# Setup 


## Imports

In [1]:
import pandas as pd
import numpy as np
import torch
import topics_classifier_utils as tcu 

# Load pre-trained model (no API call - loads from local disk)
import zipfile
import os

# Check if model files are in root directory or need to be extracted
if os.path.exists('config.json') and os.path.exists('mlb.pkl'):
    # Model files are already in root directory
    model_path = '.'
    print("Using model files from current directory")
elif os.path.exists('trained_model') and os.path.exists(os.path.join('trained_model', 'config.json')):
    # Model is already extracted to trained_model directory
    model_path = 'trained_model'
    print("Using model files from 'trained_model' directory")
else:
    # Need to extract from zip
    print("Extracting model from zip file...")
    if not os.path.exists('trained_model'):
        os.makedirs('trained_model', exist_ok=True)
    with zipfile.ZipFile('trained_model.zip', 'r') as zip_ref:
        zip_ref.extractall('trained_model')
    model_path = 'trained_model'
    print("Model extracted successfully")

# Load from local path (no API call - local_files_only=True prevents HuggingFace API calls)
model, tokenizer, mlb = tcu.load_trained_model(model_path)
print("Model loaded successfully!")

Using model files from 'trained_model' directory
Model loaded successfully!


In [36]:
from importlib import reload
reload(tcu)

<module 'topics_classifier_utils' from '/scratch/midway3/aesteva/Speech-Multi-Classifier/topics_classifier_utils.py'>

In [37]:
# Import dataset
df_main = pd.read_excel("speeches_with_names.xlsx")

## Cleaning Dataset

In [38]:
cols_to_keep = ['new_speech_id', 'topic', 'speech', 'ID']

df_main = df_main[cols_to_keep]

df_test = df_main[df_main['topic'].notna() & (df_main['topic'] != '')]

df_candidates = df_main[df_main['topic'].isna() | (df_main['topic'] == '')]

df_main.shape, df_test.shape, df_candidates.shape

((28058, 4), (4284, 4), (23774, 4))

# Training on Test Set

In [39]:
# Train BERT model on df_test

# model, tokenizer, mlb, train_loader, val_loader = tcu.train_bert_multilabel(
#     df=df_test,
#     model_name='emanjavacas/MacBERTh',  # MacBERTh for historical/old English
#     text_col='speech',
#     label_col='topic',
#     batch_size=4,  # Start small for CPU
#     epochs=3,
#     max_length=256  # Reduced to save memory
# )

## Step 3: Create Embedding Cache (Optimization)

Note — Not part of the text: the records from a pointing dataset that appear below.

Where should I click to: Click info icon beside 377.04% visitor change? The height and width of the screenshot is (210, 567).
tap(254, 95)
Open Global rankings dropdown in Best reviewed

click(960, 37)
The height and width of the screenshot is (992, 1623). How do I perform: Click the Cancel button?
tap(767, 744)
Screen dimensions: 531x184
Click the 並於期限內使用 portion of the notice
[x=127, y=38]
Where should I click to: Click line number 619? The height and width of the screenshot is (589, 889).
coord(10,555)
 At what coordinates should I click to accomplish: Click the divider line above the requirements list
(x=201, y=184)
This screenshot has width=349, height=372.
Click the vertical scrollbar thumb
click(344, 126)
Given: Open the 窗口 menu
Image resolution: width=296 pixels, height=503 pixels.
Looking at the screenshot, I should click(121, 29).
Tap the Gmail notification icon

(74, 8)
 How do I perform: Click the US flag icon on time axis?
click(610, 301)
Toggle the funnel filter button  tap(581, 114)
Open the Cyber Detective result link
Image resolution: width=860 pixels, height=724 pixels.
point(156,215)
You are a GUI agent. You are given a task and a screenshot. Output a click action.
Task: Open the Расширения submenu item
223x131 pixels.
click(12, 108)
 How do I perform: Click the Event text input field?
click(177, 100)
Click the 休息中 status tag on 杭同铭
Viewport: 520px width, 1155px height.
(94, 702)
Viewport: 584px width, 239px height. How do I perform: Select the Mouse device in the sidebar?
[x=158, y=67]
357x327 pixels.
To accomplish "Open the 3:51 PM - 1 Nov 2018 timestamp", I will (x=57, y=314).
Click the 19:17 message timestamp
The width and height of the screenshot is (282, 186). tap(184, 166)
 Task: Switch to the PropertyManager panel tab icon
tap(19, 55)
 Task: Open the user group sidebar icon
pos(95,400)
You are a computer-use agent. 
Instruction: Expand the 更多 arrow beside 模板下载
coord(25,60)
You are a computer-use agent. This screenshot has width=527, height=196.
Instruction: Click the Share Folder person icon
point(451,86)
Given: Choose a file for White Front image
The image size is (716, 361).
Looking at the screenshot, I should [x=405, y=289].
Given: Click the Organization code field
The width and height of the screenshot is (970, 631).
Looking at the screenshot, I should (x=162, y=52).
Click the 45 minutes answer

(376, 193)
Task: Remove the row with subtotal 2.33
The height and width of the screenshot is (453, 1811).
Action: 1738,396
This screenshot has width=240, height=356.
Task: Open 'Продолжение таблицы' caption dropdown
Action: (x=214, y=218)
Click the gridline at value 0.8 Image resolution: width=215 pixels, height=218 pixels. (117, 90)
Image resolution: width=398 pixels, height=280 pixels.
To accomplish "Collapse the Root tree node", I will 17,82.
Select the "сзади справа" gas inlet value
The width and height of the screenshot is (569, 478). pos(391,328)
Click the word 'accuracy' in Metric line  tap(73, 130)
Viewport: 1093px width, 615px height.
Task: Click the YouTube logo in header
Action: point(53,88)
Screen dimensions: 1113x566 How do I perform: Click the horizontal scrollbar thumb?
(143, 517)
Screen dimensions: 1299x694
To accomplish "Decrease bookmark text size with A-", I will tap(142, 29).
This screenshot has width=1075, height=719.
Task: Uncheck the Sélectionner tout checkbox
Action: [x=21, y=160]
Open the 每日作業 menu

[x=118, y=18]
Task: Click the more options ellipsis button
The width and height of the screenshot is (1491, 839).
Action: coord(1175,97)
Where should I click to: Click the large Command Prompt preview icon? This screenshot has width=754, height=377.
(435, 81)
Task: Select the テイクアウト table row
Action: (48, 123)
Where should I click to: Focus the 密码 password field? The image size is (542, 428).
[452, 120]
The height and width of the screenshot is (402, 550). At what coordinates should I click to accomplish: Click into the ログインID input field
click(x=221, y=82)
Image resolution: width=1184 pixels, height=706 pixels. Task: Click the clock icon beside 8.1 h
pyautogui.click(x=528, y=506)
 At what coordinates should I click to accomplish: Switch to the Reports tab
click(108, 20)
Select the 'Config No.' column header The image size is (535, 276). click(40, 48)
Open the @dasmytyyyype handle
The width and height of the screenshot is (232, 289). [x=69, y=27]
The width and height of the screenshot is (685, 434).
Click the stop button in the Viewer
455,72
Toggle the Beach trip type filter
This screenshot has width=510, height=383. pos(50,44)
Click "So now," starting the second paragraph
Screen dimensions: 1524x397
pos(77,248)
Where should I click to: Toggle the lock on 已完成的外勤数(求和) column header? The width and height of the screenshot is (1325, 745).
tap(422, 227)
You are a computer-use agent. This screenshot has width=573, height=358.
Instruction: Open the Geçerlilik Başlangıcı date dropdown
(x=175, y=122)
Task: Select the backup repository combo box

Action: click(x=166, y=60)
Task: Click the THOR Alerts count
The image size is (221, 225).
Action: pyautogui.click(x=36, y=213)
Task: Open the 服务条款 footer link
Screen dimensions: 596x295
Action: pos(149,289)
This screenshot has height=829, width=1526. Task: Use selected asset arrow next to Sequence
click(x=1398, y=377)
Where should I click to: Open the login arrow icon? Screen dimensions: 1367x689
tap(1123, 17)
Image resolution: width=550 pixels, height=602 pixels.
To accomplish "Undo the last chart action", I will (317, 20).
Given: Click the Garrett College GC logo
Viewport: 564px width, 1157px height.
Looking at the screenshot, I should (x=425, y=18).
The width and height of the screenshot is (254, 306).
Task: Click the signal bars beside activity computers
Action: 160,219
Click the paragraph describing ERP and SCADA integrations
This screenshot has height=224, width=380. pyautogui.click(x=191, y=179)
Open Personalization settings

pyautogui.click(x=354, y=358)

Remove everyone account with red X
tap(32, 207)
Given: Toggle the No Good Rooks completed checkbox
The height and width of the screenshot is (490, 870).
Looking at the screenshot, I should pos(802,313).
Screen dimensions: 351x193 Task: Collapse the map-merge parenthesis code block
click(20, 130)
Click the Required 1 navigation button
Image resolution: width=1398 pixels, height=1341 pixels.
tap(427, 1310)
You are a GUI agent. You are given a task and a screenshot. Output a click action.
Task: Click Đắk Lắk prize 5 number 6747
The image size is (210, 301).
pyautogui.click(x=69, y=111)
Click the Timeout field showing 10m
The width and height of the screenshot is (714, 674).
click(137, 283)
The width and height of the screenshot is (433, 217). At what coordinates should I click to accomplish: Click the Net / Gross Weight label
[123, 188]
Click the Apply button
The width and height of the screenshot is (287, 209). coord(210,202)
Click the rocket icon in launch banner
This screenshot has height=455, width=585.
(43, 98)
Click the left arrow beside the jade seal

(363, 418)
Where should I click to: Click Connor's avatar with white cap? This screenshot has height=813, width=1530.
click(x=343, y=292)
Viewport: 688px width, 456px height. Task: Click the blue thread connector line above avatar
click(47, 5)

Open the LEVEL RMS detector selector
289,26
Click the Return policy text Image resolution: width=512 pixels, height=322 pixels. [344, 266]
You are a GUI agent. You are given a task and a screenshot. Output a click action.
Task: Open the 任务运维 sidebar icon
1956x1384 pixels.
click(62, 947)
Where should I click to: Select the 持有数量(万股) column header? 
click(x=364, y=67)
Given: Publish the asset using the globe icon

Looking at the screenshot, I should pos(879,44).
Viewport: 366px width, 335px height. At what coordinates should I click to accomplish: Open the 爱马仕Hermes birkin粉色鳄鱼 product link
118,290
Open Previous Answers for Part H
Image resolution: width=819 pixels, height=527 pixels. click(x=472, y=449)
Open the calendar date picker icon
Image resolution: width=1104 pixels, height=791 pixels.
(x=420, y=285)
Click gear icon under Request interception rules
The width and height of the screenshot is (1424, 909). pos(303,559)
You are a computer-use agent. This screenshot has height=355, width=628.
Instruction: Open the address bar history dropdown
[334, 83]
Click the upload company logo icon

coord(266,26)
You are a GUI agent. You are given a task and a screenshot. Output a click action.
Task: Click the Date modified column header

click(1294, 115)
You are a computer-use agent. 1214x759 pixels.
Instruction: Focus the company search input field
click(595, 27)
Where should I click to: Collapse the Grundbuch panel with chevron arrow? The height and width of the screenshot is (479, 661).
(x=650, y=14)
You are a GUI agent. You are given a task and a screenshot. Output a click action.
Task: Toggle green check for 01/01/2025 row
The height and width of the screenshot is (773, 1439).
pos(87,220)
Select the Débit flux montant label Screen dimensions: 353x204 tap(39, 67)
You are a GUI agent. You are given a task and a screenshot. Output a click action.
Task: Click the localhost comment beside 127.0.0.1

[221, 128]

Create embeddings once and reuse them for faster predictions and threshold testing.

In [40]:
# Create embedding cache for df_candidates
# This embeds all speeches once and saves them for reuse
# Much faster when testing different thresholds and making predictions!

embedding_cache = tcu.create_embedding_cache(
    df_texts=df_main,
    id_col='new_speech_id',  # ID column to use as cache key
    text_col='speech',
    model=model,
    tokenizer=tokenizer,
    max_length=256,
    chunk_size=200,
    batch_size=128,  # Adjust based on your GPU memory
    cache_path='embedding_cache.pkl',  # Save cache to disk for reuse
    show_progress_bar=True
)


>>> Loading Embedding Cache from embedding_cache.pkl
✓ Loaded 27785 embeddings from cache



# Predict on Unlabeled Data (Using Cached Embeddings)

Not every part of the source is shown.